§ EXERCISE
Reproduce the listing word for word. Skip any image.

§ THE DATA
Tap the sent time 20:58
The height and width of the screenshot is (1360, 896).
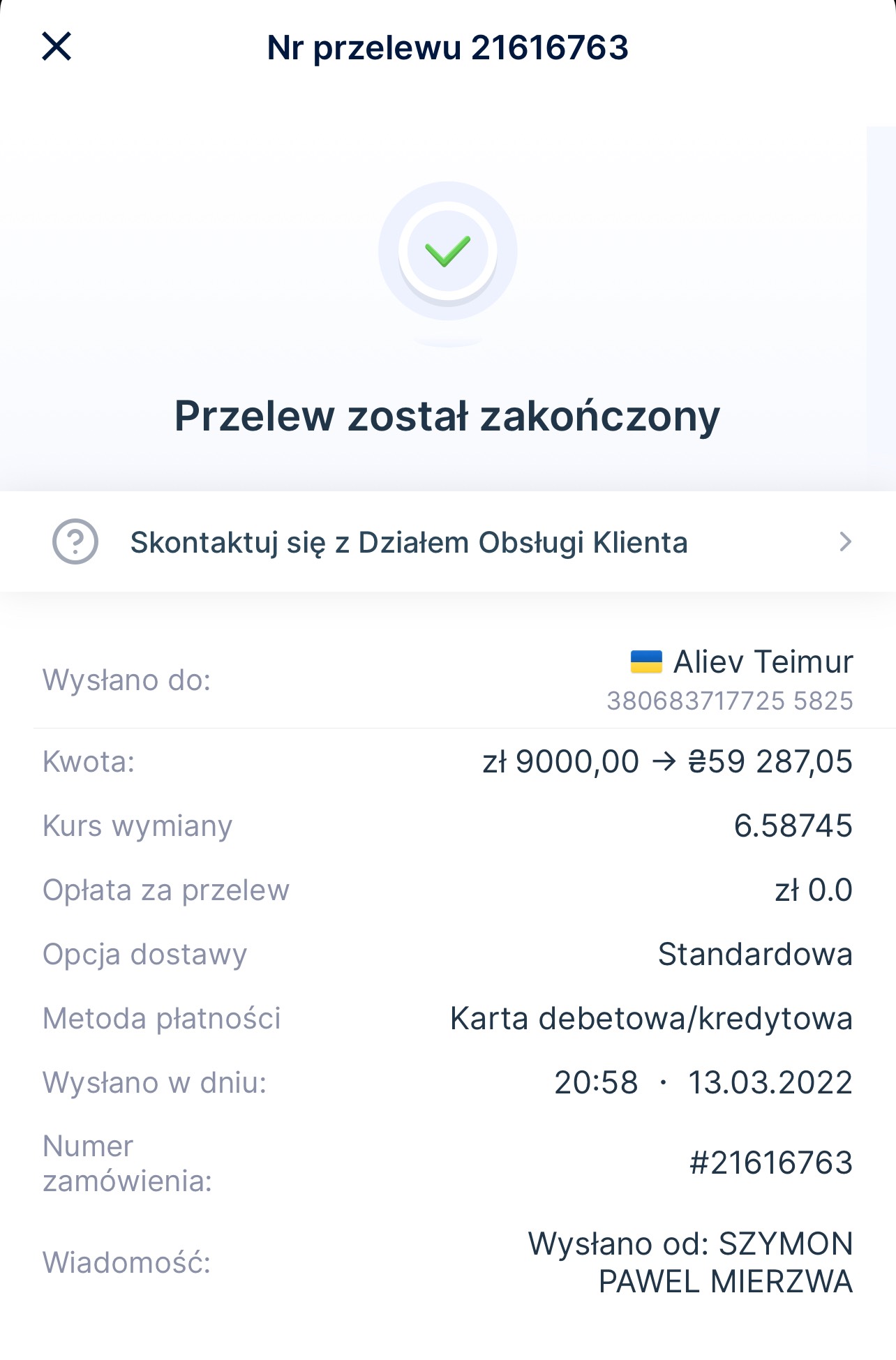pos(596,1082)
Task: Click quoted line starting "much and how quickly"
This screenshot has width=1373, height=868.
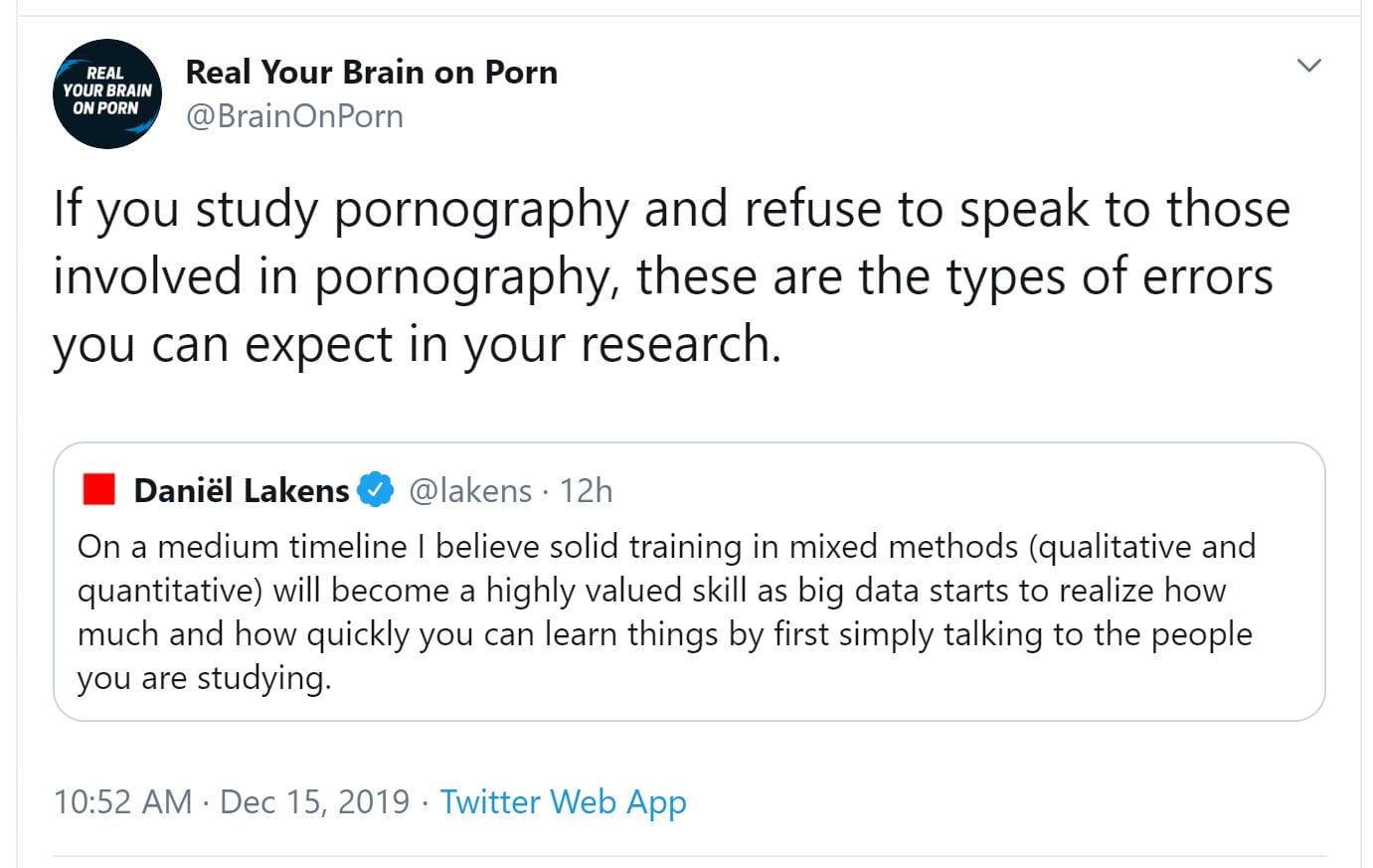Action: point(664,634)
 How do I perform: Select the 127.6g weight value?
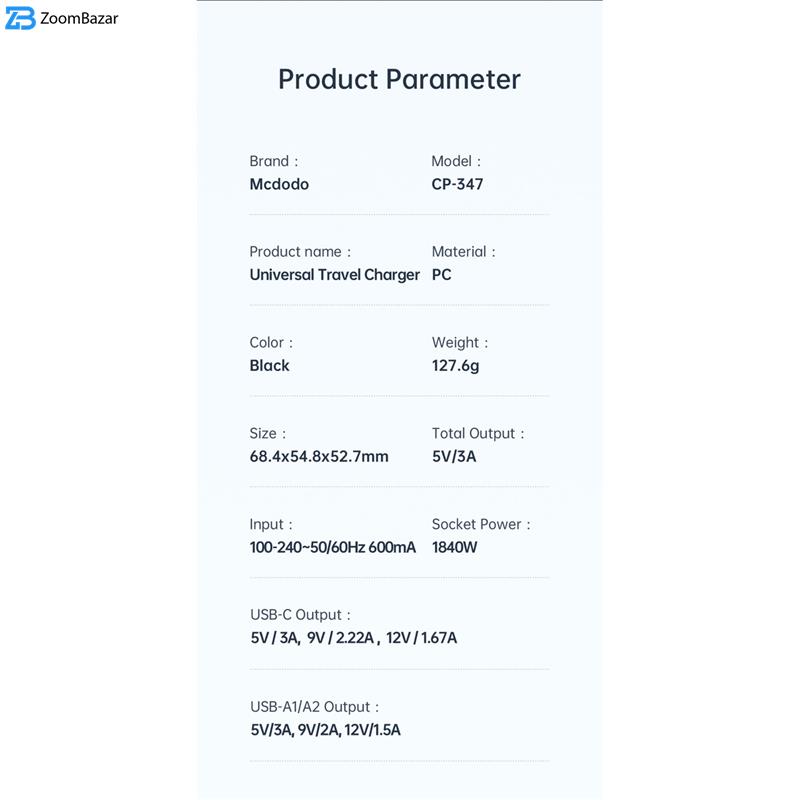coord(455,366)
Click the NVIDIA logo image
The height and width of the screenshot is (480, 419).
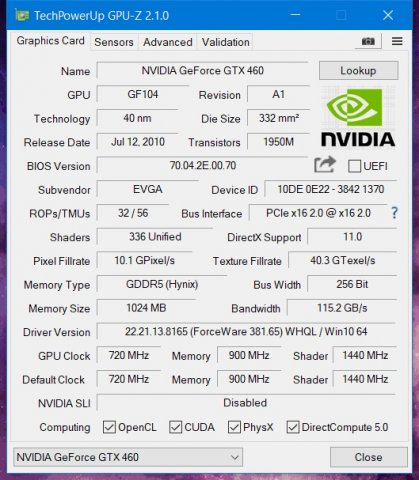click(358, 117)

§ SOLVED EXERCISE
Tap the sent time 20:58
The height and width of the screenshot is (1360, 896).
pos(596,1082)
Task: Click quoted line starting "much and how quickly"
This screenshot has width=1373, height=868.
Action: point(664,634)
 How do I perform: Select the 127.6g weight value?
coord(455,366)
Click the NVIDIA logo image
The height and width of the screenshot is (480, 419).
click(358, 117)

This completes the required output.